Of course, you had the Montoya vs. Harvick drama which, accentuated by a long red flag period to clean up the fluids left on the track after their wreck, added even more emotion to an already intense race. As funny as it was to see two guys in giant helmets, colorful driving shoes, and funny looking jumpsuits pushing, slapping, and dancing with one another, it definitely added another dimension to the event. Would the young bully engage the less-than-svelte former CART champion and Monaco G.P. winner in a one round full blown street fight? Thankfully, we were spared that excitement. Save something for the next race, I always say ...

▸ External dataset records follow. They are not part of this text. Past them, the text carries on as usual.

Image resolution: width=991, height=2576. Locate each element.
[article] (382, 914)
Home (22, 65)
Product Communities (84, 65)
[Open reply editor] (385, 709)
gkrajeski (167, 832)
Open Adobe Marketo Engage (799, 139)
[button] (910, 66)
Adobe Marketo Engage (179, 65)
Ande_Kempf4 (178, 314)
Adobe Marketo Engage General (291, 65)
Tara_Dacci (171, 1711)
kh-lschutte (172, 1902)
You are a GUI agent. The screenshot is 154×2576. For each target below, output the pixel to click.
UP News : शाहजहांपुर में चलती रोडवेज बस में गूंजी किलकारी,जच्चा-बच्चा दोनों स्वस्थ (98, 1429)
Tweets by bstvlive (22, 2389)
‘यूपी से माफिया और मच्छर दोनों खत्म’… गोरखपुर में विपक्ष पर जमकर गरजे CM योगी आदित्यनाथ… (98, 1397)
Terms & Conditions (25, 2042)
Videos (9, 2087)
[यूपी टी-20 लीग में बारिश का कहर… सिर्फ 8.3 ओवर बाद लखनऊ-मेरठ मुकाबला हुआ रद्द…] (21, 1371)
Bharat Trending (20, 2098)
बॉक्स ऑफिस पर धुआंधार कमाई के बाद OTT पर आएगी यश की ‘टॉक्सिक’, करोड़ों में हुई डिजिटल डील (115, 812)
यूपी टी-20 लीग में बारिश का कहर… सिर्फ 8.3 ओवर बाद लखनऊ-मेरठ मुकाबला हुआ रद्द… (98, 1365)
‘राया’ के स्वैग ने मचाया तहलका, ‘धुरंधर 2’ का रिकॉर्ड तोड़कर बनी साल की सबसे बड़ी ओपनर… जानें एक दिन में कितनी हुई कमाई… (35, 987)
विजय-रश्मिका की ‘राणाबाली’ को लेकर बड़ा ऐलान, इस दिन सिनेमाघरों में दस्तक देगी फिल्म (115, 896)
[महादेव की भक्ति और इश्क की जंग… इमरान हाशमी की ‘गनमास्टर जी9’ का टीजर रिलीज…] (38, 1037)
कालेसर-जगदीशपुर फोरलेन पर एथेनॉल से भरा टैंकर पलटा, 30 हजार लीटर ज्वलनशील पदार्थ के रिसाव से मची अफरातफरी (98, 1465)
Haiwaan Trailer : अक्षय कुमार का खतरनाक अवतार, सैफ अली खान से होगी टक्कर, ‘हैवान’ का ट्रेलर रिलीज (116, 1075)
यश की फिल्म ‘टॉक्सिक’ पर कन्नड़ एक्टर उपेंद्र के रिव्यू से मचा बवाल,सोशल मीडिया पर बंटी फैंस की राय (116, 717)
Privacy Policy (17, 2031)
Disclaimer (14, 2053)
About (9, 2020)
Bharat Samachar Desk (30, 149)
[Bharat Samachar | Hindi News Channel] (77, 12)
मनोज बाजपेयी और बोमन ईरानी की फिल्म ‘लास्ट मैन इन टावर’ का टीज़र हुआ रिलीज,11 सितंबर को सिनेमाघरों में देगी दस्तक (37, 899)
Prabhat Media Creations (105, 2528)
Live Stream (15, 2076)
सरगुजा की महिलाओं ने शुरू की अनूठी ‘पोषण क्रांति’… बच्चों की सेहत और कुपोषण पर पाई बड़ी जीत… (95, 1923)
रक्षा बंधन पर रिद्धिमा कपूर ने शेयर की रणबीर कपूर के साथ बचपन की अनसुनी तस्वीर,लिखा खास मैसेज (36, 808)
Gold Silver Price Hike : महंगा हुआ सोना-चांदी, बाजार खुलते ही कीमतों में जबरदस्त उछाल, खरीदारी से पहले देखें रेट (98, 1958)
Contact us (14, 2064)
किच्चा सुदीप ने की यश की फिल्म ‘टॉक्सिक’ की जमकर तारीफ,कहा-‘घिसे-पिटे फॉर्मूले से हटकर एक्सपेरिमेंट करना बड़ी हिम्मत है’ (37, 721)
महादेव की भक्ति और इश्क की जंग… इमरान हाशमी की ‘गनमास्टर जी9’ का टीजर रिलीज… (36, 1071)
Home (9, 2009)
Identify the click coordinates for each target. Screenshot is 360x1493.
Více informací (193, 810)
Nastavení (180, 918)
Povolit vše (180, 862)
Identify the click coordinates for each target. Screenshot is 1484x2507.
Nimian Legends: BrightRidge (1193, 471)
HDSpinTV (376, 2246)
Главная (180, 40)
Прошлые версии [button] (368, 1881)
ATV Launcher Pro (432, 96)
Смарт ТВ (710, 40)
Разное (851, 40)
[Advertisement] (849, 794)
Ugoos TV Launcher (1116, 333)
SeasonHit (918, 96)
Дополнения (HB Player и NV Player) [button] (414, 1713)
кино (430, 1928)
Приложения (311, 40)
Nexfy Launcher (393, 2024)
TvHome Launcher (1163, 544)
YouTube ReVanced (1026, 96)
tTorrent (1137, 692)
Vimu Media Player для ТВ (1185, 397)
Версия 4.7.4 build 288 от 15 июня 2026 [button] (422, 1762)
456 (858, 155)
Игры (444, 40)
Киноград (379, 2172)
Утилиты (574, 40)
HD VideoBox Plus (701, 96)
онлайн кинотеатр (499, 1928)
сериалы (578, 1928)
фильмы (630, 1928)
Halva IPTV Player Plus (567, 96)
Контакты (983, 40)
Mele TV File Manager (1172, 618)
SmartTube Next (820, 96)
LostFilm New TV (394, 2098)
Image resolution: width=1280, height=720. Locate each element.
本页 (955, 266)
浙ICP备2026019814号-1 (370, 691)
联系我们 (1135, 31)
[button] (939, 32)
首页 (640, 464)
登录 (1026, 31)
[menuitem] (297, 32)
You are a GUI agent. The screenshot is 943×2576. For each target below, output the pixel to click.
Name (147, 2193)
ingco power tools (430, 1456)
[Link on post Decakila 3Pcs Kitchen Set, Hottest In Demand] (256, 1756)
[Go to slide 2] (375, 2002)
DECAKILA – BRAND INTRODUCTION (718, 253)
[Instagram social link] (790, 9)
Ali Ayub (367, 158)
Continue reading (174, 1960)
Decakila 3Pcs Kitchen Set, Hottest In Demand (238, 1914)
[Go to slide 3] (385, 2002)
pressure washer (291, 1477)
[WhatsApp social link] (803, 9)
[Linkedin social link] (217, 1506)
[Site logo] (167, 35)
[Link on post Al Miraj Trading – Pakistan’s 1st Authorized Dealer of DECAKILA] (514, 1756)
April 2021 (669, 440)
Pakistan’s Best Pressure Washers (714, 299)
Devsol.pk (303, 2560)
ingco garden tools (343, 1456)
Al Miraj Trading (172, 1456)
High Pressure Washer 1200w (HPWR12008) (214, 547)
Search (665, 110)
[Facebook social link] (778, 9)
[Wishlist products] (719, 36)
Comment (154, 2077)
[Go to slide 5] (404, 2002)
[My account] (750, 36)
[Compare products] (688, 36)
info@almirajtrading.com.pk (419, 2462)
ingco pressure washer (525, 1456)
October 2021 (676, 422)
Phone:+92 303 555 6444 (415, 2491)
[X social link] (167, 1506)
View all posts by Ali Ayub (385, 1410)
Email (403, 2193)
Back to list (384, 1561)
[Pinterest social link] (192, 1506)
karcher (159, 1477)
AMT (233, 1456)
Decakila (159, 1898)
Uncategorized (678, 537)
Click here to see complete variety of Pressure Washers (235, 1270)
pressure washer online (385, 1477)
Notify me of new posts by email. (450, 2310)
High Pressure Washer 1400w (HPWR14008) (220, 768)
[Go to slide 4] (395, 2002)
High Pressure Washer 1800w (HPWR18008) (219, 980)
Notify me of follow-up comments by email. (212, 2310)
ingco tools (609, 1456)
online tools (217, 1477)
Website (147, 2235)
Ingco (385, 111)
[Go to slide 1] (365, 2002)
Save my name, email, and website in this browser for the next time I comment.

And then, the most unlikely drama of all: while leading with just two laps to go, NASCAR's finest driver spins out with a sure victory in his sights. Jeff Gordon will see that one in his sleep for a few weeks. Such an event would NEVER have happened on the relatively easy to navigate, repetitive oval courses they typically run, but a complex road course - another story altogether. Amazing stuff! Absolutely GREAT racing.
I would LOVE to see a road race added to The Chase (as already mentioned in these blogs by other contributors). The best racing so far this year has occurred on road courses, and as Tez has already pointed out, the road courses have let the truly superior drivers separate themselves from the pack (vs. the randomization that seems to occur on the ovals, particularly the restrictor plate tracks).
As you get more and more drivers becoming accustomed to driving on road courses, these races will get better and better. It's hard to imagine how much better a race could be than this weekends race at The Glen, but I'm betting we'll see it happen over the coming years. Great stuff NASCAR!